Description of the task
Reprint all entries without any alteration.

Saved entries
+ + + +

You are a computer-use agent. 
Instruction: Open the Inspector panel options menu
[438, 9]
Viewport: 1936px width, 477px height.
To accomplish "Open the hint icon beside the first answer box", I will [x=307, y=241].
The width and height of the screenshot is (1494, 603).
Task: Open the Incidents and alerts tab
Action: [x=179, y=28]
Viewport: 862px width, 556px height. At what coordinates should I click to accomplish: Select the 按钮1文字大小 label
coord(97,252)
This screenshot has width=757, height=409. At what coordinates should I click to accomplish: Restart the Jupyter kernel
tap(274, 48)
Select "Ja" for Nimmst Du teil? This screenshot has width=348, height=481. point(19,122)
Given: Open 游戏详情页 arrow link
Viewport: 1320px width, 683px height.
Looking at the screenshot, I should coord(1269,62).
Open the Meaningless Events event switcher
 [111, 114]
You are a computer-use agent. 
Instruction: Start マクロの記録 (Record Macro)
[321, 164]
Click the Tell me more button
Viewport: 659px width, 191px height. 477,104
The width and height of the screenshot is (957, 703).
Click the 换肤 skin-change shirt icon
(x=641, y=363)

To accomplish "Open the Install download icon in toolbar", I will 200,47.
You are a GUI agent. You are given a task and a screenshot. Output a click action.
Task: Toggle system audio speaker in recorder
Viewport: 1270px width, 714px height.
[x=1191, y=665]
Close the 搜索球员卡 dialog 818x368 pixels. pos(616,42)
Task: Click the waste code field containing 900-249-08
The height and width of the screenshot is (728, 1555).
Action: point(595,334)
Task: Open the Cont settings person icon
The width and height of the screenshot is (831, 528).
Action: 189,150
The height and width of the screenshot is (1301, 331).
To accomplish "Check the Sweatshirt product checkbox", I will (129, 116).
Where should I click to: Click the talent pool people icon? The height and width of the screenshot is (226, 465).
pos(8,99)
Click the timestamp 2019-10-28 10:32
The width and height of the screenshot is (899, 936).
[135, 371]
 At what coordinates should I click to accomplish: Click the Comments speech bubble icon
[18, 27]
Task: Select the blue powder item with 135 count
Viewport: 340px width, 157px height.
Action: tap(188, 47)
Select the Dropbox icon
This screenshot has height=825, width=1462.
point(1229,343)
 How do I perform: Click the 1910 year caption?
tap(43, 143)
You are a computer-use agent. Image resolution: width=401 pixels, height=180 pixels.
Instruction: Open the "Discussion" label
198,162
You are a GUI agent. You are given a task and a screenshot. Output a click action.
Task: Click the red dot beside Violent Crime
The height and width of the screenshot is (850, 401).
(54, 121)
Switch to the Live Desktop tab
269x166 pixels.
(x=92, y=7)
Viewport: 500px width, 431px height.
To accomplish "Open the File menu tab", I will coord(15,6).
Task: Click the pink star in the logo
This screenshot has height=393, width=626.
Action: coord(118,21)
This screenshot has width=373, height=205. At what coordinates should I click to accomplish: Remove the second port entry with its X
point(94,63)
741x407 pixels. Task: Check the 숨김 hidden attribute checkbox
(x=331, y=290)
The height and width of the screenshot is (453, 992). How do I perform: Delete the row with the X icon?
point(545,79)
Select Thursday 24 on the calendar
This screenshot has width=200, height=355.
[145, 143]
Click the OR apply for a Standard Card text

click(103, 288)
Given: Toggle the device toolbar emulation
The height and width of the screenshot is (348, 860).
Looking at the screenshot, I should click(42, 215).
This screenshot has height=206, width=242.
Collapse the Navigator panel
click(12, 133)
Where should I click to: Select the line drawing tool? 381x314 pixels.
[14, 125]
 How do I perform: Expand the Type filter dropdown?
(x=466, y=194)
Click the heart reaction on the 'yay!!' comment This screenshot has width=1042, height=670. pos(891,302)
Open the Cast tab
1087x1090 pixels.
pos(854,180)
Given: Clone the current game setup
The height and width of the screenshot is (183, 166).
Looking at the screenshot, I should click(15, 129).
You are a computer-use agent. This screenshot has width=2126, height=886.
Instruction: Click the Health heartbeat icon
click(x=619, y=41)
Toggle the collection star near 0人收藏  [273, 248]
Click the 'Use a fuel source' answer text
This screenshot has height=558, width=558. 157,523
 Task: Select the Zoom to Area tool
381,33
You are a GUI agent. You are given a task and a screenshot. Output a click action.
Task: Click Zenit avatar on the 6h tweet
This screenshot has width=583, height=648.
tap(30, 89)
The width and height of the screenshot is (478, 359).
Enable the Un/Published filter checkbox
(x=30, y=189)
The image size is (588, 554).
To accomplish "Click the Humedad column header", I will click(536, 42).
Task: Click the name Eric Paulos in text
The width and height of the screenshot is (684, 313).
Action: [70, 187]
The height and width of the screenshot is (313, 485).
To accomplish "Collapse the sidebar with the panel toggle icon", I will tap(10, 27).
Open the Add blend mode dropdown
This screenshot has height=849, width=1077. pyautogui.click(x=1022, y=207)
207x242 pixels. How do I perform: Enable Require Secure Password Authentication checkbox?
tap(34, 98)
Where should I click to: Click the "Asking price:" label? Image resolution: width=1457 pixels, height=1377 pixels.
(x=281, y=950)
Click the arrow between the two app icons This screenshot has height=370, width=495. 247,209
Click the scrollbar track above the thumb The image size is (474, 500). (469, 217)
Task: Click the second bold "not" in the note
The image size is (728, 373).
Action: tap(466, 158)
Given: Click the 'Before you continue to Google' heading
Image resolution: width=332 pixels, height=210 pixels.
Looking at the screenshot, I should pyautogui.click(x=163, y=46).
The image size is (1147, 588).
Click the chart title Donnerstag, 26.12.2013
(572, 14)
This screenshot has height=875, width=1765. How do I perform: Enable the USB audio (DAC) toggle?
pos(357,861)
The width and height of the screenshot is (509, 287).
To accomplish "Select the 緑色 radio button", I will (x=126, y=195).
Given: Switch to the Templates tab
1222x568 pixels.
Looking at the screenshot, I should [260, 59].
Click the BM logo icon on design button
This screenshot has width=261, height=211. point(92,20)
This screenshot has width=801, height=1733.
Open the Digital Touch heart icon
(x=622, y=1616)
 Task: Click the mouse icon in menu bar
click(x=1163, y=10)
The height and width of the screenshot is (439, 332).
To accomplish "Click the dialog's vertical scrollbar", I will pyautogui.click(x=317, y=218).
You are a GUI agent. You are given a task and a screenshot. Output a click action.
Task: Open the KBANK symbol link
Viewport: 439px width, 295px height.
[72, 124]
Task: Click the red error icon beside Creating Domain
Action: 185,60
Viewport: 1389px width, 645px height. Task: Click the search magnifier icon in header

+ + + +

Task response
You are a computer-use agent. 
Instruction: Open the Inspector panel options menu
[438, 9]
Viewport: 1936px width, 477px height.
To accomplish "Open the hint icon beside the first answer box", I will [x=307, y=241].
The width and height of the screenshot is (1494, 603).
Task: Open the Incidents and alerts tab
Action: [x=179, y=28]
Viewport: 862px width, 556px height. At what coordinates should I click to accomplish: Select the 按钮1文字大小 label
coord(97,252)
This screenshot has width=757, height=409. At what coordinates should I click to accomplish: Restart the Jupyter kernel
tap(274, 48)
Select "Ja" for Nimmst Du teil? This screenshot has width=348, height=481. point(19,122)
Given: Open 游戏详情页 arrow link
Viewport: 1320px width, 683px height.
Looking at the screenshot, I should coord(1269,62).
Open the Meaningless Events event switcher
 [111, 114]
You are a computer-use agent. 
Instruction: Start マクロの記録 (Record Macro)
[321, 164]
Click the Tell me more button
Viewport: 659px width, 191px height. 477,104
The width and height of the screenshot is (957, 703).
Click the 换肤 skin-change shirt icon
(x=641, y=363)

To accomplish "Open the Install download icon in toolbar", I will 200,47.
You are a GUI agent. You are given a task and a screenshot. Output a click action.
Task: Toggle system audio speaker in recorder
Viewport: 1270px width, 714px height.
[x=1191, y=665]
Close the 搜索球员卡 dialog 818x368 pixels. pos(616,42)
Task: Click the waste code field containing 900-249-08
The height and width of the screenshot is (728, 1555).
Action: point(595,334)
Task: Open the Cont settings person icon
The width and height of the screenshot is (831, 528).
Action: 189,150
The height and width of the screenshot is (1301, 331).
To accomplish "Check the Sweatshirt product checkbox", I will (129, 116).
Where should I click to: Click the talent pool people icon? The height and width of the screenshot is (226, 465).
pos(8,99)
Click the timestamp 2019-10-28 10:32
The width and height of the screenshot is (899, 936).
[135, 371]
 At what coordinates should I click to accomplish: Click the Comments speech bubble icon
[18, 27]
Task: Select the blue powder item with 135 count
Viewport: 340px width, 157px height.
Action: tap(188, 47)
Select the Dropbox icon
This screenshot has height=825, width=1462.
point(1229,343)
 How do I perform: Click the 1910 year caption?
tap(43, 143)
You are a computer-use agent. Image resolution: width=401 pixels, height=180 pixels.
Instruction: Open the "Discussion" label
198,162
You are a GUI agent. You are given a task and a screenshot. Output a click action.
Task: Click the red dot beside Violent Crime
The height and width of the screenshot is (850, 401).
(54, 121)
Switch to the Live Desktop tab
269x166 pixels.
(x=92, y=7)
Viewport: 500px width, 431px height.
To accomplish "Open the File menu tab", I will coord(15,6).
Task: Click the pink star in the logo
This screenshot has height=393, width=626.
Action: coord(118,21)
This screenshot has width=373, height=205. At what coordinates should I click to accomplish: Remove the second port entry with its X
point(94,63)
741x407 pixels. Task: Check the 숨김 hidden attribute checkbox
(x=331, y=290)
The height and width of the screenshot is (453, 992). How do I perform: Delete the row with the X icon?
point(545,79)
Select Thursday 24 on the calendar
This screenshot has width=200, height=355.
[145, 143]
Click the OR apply for a Standard Card text

click(103, 288)
Given: Toggle the device toolbar emulation
The height and width of the screenshot is (348, 860).
Looking at the screenshot, I should click(42, 215).
This screenshot has height=206, width=242.
Collapse the Navigator panel
click(12, 133)
Where should I click to: Select the line drawing tool? 381x314 pixels.
[14, 125]
 How do I perform: Expand the Type filter dropdown?
(x=466, y=194)
Click the heart reaction on the 'yay!!' comment This screenshot has width=1042, height=670. pos(891,302)
Open the Cast tab
1087x1090 pixels.
pos(854,180)
Given: Clone the current game setup
The height and width of the screenshot is (183, 166).
Looking at the screenshot, I should click(15, 129).
You are a computer-use agent. This screenshot has width=2126, height=886.
Instruction: Click the Health heartbeat icon
click(x=619, y=41)
Toggle the collection star near 0人收藏  [273, 248]
Click the 'Use a fuel source' answer text
This screenshot has height=558, width=558. 157,523
 Task: Select the Zoom to Area tool
381,33
You are a GUI agent. You are given a task and a screenshot. Output a click action.
Task: Click Zenit avatar on the 6h tweet
This screenshot has width=583, height=648.
tap(30, 89)
The width and height of the screenshot is (478, 359).
Enable the Un/Published filter checkbox
(x=30, y=189)
The image size is (588, 554).
To accomplish "Click the Humedad column header", I will click(536, 42).
Task: Click the name Eric Paulos in text
The width and height of the screenshot is (684, 313).
Action: [70, 187]
The height and width of the screenshot is (313, 485).
To accomplish "Collapse the sidebar with the panel toggle icon", I will tap(10, 27).
Open the Add blend mode dropdown
This screenshot has height=849, width=1077. pyautogui.click(x=1022, y=207)
207x242 pixels. How do I perform: Enable Require Secure Password Authentication checkbox?
tap(34, 98)
Where should I click to: Click the "Asking price:" label? Image resolution: width=1457 pixels, height=1377 pixels.
(x=281, y=950)
Click the arrow between the two app icons This screenshot has height=370, width=495. 247,209
Click the scrollbar track above the thumb The image size is (474, 500). (469, 217)
Task: Click the second bold "not" in the note
The image size is (728, 373).
Action: tap(466, 158)
Given: Click the 'Before you continue to Google' heading
Image resolution: width=332 pixels, height=210 pixels.
Looking at the screenshot, I should pyautogui.click(x=163, y=46).
The image size is (1147, 588).
Click the chart title Donnerstag, 26.12.2013
(572, 14)
This screenshot has height=875, width=1765. How do I perform: Enable the USB audio (DAC) toggle?
pos(357,861)
The width and height of the screenshot is (509, 287).
To accomplish "Select the 緑色 radio button", I will (x=126, y=195).
Given: Switch to the Templates tab
1222x568 pixels.
Looking at the screenshot, I should [260, 59].
Click the BM logo icon on design button
This screenshot has width=261, height=211. point(92,20)
This screenshot has width=801, height=1733.
Open the Digital Touch heart icon
(x=622, y=1616)
 Task: Click the mouse icon in menu bar
click(x=1163, y=10)
The height and width of the screenshot is (439, 332).
To accomplish "Click the dialog's vertical scrollbar", I will pyautogui.click(x=317, y=218).
You are a GUI agent. You are given a task and a screenshot. Output a click action.
Task: Open the KBANK symbol link
Viewport: 439px width, 295px height.
[72, 124]
Task: Click the red error icon beside Creating Domain
Action: 185,60
Viewport: 1389px width, 645px height. Task: Click the search magnifier icon in header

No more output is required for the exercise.